EXERCISE DETAILS
Return the stretch of the material from the line containing "Task: Mark Buorren 51 as favorite" through the line containing "pyautogui.click(x=160, y=86)", repeated verbatim.

RECORDS SUPPLIED
★ ★ ★ ★ ★ ★ ★

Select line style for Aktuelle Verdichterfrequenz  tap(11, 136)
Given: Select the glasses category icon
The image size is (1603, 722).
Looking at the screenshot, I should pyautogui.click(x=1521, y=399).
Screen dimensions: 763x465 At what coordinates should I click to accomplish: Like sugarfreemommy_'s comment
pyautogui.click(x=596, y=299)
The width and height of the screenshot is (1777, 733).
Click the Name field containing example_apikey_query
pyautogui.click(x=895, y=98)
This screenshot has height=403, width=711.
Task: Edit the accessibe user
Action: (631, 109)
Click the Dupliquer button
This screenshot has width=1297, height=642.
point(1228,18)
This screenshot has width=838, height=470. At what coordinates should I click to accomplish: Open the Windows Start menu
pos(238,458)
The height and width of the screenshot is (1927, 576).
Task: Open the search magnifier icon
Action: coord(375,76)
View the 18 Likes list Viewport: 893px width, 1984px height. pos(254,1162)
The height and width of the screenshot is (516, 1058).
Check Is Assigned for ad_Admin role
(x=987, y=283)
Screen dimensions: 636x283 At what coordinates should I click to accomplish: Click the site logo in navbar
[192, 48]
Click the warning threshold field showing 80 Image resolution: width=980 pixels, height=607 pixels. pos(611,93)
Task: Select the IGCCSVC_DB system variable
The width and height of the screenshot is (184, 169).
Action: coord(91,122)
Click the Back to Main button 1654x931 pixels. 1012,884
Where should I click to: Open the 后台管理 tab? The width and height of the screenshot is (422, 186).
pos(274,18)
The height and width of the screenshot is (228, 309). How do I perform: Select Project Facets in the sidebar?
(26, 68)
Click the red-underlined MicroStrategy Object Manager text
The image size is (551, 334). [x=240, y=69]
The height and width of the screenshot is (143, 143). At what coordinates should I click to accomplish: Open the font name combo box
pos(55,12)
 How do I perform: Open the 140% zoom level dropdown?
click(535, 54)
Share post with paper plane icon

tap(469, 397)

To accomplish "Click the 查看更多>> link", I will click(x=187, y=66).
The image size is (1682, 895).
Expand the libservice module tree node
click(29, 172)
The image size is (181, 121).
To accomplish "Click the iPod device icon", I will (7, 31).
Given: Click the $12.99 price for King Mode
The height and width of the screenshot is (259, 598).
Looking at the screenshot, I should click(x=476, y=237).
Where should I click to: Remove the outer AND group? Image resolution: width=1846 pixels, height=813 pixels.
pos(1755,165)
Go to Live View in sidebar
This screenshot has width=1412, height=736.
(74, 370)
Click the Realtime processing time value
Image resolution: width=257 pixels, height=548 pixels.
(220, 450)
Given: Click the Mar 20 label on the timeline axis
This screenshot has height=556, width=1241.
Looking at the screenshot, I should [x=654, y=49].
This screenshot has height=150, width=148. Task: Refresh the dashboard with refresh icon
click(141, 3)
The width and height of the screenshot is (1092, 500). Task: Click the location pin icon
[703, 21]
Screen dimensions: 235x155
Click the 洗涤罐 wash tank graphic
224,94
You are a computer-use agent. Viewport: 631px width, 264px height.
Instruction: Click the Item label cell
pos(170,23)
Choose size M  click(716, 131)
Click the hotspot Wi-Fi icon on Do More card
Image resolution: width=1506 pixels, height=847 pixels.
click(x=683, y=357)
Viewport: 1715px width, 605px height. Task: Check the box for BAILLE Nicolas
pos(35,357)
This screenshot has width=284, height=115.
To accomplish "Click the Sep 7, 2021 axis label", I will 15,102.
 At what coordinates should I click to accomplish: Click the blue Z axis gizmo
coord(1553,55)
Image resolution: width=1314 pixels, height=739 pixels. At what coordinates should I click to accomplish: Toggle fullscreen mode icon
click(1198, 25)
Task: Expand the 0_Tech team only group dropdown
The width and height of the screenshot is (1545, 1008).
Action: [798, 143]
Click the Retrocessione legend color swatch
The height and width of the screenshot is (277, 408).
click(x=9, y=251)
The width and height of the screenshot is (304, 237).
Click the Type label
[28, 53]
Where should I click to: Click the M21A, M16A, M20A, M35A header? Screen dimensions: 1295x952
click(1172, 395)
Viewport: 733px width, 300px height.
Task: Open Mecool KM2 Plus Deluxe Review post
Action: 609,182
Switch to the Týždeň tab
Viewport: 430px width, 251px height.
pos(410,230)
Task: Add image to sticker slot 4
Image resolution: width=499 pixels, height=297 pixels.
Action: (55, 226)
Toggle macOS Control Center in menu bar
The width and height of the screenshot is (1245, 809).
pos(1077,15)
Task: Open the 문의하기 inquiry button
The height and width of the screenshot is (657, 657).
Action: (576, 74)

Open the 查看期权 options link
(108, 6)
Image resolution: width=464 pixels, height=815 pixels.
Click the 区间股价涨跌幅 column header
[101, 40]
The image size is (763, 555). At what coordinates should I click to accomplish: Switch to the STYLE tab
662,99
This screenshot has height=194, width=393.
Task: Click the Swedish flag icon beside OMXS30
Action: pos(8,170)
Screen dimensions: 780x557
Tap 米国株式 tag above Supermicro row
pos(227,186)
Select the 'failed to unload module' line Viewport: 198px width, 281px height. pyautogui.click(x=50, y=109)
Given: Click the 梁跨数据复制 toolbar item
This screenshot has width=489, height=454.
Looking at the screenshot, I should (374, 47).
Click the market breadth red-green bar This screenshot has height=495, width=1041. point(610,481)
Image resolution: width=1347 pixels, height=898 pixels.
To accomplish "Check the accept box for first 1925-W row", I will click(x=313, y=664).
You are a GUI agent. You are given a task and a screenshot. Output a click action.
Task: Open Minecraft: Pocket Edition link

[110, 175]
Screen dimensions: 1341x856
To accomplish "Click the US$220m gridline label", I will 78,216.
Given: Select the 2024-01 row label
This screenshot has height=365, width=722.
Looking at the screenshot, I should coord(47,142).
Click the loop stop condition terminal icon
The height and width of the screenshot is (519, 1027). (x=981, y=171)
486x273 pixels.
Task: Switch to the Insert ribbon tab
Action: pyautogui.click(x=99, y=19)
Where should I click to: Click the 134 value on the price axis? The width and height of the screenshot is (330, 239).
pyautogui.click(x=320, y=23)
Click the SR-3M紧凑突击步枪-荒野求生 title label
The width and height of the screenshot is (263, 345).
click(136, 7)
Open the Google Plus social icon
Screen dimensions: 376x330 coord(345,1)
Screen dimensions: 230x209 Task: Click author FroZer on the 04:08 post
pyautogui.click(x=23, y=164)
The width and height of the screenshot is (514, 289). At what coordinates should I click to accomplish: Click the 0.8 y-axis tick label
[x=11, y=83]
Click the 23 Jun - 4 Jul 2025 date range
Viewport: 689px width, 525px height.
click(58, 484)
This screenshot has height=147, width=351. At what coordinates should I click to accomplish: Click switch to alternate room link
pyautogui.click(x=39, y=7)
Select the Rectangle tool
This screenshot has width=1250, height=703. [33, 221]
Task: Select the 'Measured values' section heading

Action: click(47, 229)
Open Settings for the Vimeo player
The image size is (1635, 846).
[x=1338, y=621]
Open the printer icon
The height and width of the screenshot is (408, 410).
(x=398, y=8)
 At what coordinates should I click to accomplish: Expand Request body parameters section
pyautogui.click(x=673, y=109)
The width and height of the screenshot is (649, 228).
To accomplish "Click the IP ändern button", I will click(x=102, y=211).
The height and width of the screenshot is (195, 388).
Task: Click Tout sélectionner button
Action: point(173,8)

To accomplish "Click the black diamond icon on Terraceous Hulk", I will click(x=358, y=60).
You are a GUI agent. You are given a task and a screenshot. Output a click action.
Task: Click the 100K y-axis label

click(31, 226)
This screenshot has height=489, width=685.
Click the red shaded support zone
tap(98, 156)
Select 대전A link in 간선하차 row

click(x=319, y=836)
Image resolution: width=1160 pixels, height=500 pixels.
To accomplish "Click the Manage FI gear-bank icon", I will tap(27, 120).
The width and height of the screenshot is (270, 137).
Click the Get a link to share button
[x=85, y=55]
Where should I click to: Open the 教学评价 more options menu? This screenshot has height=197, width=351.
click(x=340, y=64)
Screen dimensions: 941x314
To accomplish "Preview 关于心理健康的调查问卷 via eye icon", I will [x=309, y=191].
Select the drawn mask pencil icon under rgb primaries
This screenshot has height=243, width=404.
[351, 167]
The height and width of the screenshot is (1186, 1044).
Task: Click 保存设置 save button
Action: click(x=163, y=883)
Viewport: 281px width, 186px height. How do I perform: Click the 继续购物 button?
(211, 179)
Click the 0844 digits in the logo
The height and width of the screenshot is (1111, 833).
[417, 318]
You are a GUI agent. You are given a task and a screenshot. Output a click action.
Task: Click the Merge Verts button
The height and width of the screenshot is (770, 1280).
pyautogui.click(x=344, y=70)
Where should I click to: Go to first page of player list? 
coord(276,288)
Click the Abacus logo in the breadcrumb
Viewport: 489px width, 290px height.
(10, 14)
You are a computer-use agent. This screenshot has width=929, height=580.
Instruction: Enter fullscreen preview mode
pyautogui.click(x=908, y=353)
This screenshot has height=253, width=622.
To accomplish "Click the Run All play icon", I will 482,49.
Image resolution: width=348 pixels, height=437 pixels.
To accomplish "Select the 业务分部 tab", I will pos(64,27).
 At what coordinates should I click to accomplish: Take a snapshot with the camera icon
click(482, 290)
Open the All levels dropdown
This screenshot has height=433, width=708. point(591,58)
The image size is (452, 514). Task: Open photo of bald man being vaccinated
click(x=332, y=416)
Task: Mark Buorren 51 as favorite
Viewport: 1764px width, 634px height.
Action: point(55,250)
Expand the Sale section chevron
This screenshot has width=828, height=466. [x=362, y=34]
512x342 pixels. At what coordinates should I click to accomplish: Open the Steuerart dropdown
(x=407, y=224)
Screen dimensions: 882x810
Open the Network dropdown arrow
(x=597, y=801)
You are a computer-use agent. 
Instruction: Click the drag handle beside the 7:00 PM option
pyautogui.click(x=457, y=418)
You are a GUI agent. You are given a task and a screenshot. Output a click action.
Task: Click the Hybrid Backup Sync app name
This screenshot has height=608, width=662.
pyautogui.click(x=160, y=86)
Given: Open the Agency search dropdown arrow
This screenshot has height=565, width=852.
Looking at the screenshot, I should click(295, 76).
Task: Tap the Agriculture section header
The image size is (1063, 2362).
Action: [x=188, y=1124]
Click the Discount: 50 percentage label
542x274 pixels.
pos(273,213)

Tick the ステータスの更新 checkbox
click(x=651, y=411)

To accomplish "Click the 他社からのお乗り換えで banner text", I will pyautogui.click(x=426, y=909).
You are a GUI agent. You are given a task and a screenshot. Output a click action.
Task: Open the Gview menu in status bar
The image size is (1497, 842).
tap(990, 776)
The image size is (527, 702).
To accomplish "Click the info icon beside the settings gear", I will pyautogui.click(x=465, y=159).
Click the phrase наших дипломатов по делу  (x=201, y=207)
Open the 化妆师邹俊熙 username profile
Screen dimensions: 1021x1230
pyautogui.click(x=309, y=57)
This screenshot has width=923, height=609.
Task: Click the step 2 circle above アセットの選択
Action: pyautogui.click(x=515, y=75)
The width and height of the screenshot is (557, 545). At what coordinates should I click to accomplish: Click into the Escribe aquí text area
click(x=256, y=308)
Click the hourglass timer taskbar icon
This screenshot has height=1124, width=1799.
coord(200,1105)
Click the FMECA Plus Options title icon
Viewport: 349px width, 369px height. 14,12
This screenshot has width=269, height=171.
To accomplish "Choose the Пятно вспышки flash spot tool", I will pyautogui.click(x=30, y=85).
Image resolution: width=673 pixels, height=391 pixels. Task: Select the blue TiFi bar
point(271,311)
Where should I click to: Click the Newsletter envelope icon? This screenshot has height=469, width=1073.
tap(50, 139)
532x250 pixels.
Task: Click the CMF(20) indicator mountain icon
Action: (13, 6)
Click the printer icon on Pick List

★ ★ ★ ★ ★ ★ ★

RESULT FOR THIS TASK
Task: Mark Buorren 51 as favorite
Viewport: 1764px width, 634px height.
Action: point(55,250)
Expand the Sale section chevron
This screenshot has width=828, height=466. [x=362, y=34]
512x342 pixels. At what coordinates should I click to accomplish: Open the Steuerart dropdown
(x=407, y=224)
Screen dimensions: 882x810
Open the Network dropdown arrow
(x=597, y=801)
You are a computer-use agent. 
Instruction: Click the drag handle beside the 7:00 PM option
pyautogui.click(x=457, y=418)
You are a GUI agent. You are given a task and a screenshot. Output a click action.
Task: Click the Hybrid Backup Sync app name
This screenshot has height=608, width=662.
pyautogui.click(x=160, y=86)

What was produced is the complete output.